Efficient photoionization for barium ion trapping using a dipole-allowed resonant two-photon transition

TL;DR

This paper demonstrates a highly efficient, isotope-selective photoionization method for barium ions using a resonant two-photon transition at 553 nm, outperforming previous techniques and suitable for commercial laser systems.

Contribution

Introduces a new photoionization scheme at 553 nm that significantly improves efficiency and isotope selectivity for barium ion trapping.

Findings

Two orders of magnitude increase in ionization efficiency.

The method is compatible with commercial laser systems.
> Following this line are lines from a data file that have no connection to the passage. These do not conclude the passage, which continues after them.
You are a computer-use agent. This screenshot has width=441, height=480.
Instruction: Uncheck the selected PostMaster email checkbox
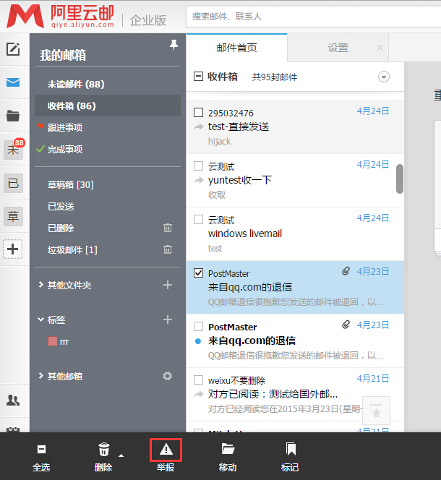199,273
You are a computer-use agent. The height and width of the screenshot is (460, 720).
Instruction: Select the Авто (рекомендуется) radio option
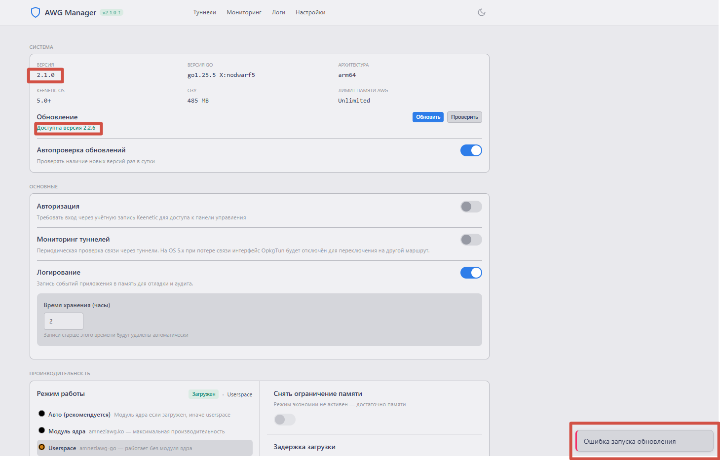click(x=42, y=414)
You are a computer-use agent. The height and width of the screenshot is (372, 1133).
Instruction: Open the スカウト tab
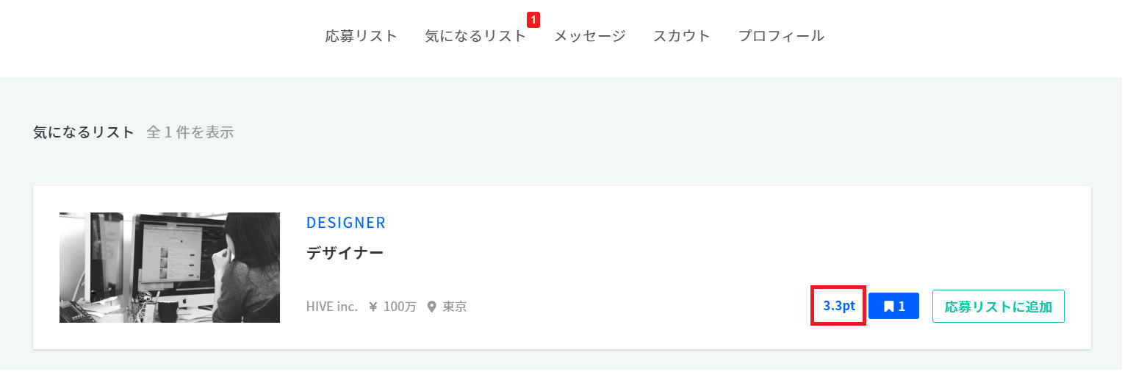pos(681,36)
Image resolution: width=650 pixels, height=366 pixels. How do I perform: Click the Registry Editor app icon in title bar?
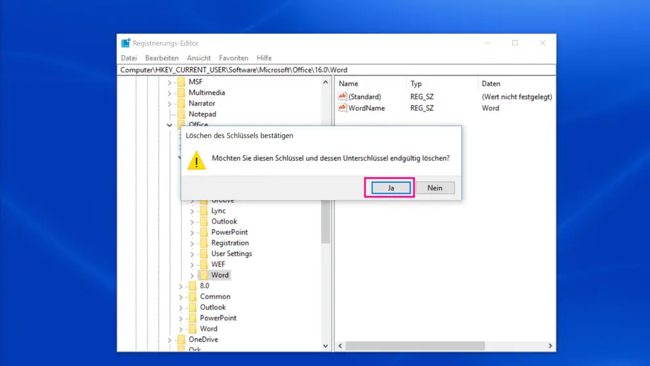pyautogui.click(x=126, y=43)
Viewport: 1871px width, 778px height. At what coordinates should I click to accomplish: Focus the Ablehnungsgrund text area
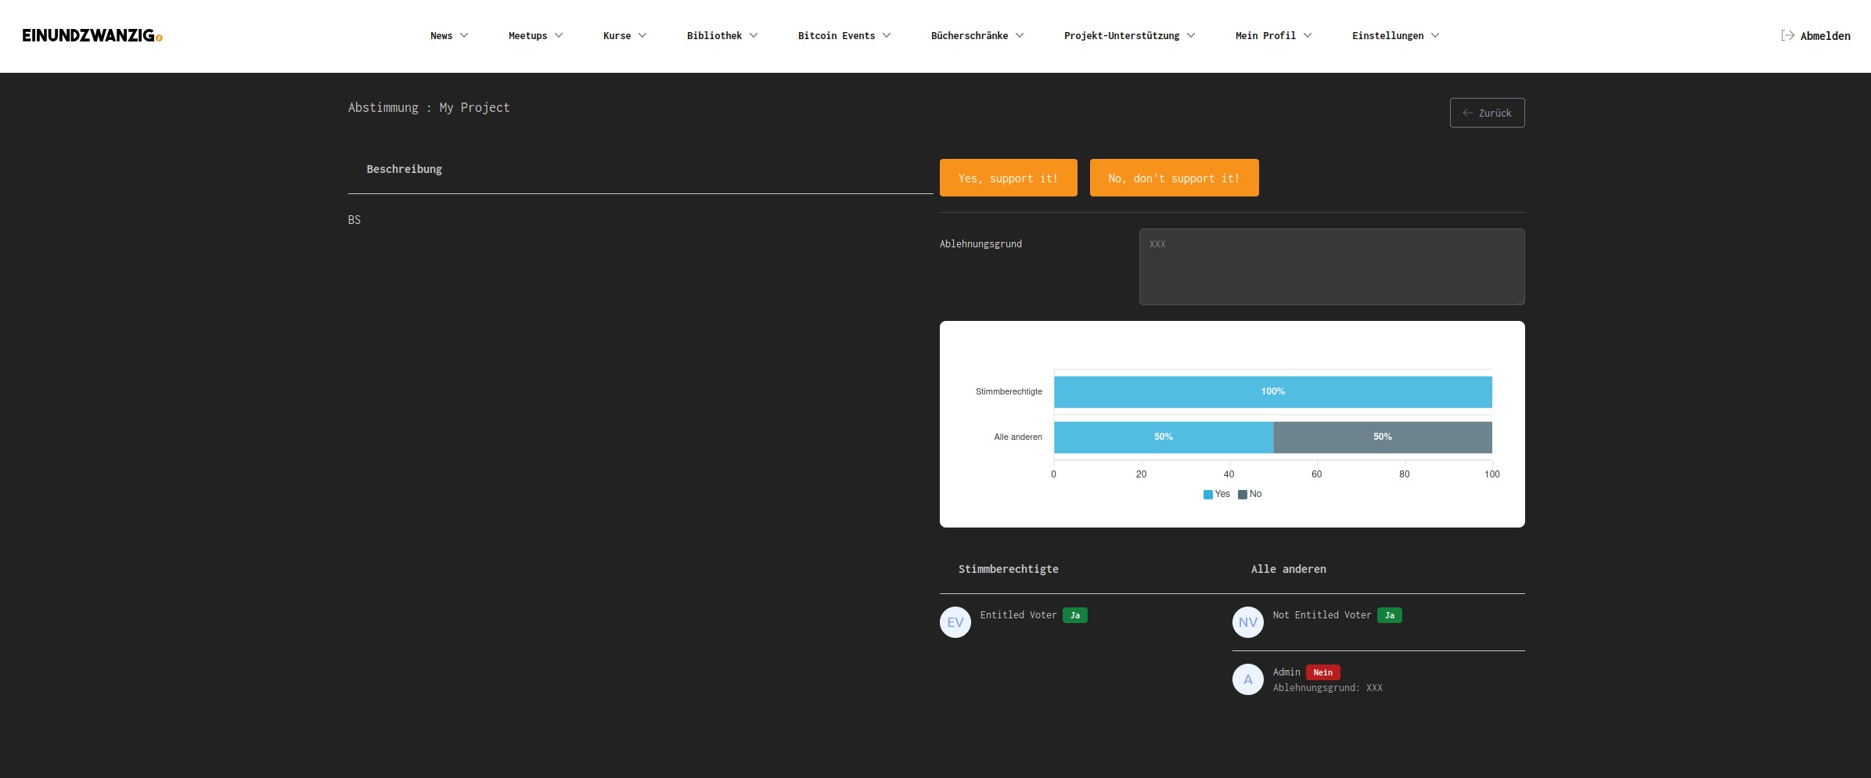coord(1331,267)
It offers advantages over existing narrowband photoionization schemes.

Abstract

Two efficient and isotope-selective resonant two-photon ionization techniques for loading barium ions into radio-frequency (RF)-traps are demonstrated. The scheme of using a strong dipole-allowed transition at \lambda=553 nm as a first step towards ionization is compared to the established technique of using a weak intercombination line (\lambda=413 nm). An increase of two orders of magnitude in the ionization efficiency is found favoring the transition at 553 nm. This technique can be implemented using commercial all-solid-state laser systems and is expected to be advantageous compared to other narrowband photoionization schemes of barium in cases where highest efficiency and isotope-selectivity are required.